Types of Neuromarketing
Neuromarketing is characterized by the human sense that impacts a person. In this sense, there are five most common types of Neuromarketing, namely:
• Auditory Neuromarketing: when using auditory neuromarketing the goal is for audience to focus their attention on something they are hearing, considering that the brain usually associates sounds with positive or negative experience, and can be used in marketing for attraction.
• Neuromarketing visual: this is the most recurrent and strongest impact in marketing and advertising, since we put a lot of trust in what we see. Here everything that captures our eye is used: colors, images, videos, shapes, etc.
• Kinesthetic neuromarketing: this type of neuromarketing uses senses such as touch, smell, and taste. Not every brand can use it, but it is a strategy that we see much more frequently.
• Emotional neuromarketing: this is the most comprehensive because it seeks to generate a multi-impact experience. Besides reaching the impulse part, it seeks to appeal to emotions to justify a behavior.
• Story Neuromarketing: is more targeted since it has a defined strategy that seeks to reach people through storytelling with different formats and channels, so that it is perceived by all our senses.
Advantages of Neuromarketing
Neuromarketing has several advantages for marketing strategy, including:
• Having a greater understanding of our audience.
• Analyze customers in a non-intrusive way.
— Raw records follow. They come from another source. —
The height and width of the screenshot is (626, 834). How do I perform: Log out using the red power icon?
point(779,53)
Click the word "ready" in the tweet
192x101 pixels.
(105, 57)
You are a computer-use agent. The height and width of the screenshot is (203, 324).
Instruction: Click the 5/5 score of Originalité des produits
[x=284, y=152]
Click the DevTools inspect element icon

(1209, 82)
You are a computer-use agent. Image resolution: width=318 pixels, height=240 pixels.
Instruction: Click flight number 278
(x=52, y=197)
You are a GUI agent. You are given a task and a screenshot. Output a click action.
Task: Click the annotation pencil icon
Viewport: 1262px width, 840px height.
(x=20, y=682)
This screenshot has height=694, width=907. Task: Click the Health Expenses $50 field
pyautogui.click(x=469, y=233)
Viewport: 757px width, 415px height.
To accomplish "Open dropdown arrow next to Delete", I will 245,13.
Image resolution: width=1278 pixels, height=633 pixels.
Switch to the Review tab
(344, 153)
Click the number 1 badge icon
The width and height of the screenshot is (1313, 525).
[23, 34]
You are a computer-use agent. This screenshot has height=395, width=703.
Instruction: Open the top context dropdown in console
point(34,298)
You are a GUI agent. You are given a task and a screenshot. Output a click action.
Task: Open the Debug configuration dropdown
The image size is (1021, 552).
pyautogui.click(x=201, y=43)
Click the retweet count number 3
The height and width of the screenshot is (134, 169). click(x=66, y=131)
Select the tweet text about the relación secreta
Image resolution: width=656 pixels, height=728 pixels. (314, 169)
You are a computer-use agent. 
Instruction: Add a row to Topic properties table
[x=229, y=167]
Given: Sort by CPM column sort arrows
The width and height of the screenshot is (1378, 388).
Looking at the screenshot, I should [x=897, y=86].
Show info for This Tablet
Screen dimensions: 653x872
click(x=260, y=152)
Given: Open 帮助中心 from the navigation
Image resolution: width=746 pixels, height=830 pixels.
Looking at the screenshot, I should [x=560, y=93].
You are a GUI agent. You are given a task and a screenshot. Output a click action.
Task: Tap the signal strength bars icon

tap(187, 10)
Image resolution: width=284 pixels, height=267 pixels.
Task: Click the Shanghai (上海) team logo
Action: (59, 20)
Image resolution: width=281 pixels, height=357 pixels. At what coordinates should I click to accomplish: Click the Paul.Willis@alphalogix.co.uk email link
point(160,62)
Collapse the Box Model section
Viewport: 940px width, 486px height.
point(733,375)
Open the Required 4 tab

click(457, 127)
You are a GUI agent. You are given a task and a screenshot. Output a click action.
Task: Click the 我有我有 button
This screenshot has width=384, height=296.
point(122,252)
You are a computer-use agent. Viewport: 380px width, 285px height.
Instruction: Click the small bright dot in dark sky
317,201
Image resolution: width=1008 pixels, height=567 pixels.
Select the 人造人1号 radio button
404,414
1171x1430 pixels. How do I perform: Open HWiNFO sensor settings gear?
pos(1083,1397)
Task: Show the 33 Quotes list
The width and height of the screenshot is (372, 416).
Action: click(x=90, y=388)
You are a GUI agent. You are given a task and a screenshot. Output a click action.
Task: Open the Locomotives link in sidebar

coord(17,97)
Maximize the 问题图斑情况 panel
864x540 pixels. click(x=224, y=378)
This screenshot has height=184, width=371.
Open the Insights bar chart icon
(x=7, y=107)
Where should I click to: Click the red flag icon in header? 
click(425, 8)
• Improve the customer experience.
• Having more robust and precise strategies
• Have a better attraction and conversion of leads
• Improve the positive image of brands
Using neuromarketing it is possible to measure and evaluate each stimulus and its impact on a person. This way, all your efforts to communicate, sell and advertise will be easier, obtaining better results.
3 Neuromarketing strategies to apply to your business
There are several neuromarketing strategies, however, today we will highlight just 3:
• Educate the audience: before asking, it is better to give. This is the lesson given by Inbound marketing, which focuses on creating valuable content, offering solutions, following the target audience, and educating them to talk about their needs and how to solve them, and then about a product/service. When someone treats us well, offers us valuable information, we feel empathy, affinity, and even the commitment to do something for the brand that is offering us their time, resources, and knowledge.
• Storytelling: Knowledge, learning, and perception of the world have always been made through stories. This is the essence of storytelling – telling the story of a business/brand in all its communication efforts. This sparks the imagination, being assimilated into all parts of the brain, driving action.
• Building identity and belonging: the human brain, since forever, has evolved in a society, being part of humanity’s DNA. Thus, having an identity and possessing a sense of belonging is essential. In this sense, promoting a community around your brand that identifies with it and with what you do, creating a sense of belonging, your results will be significantly surprising.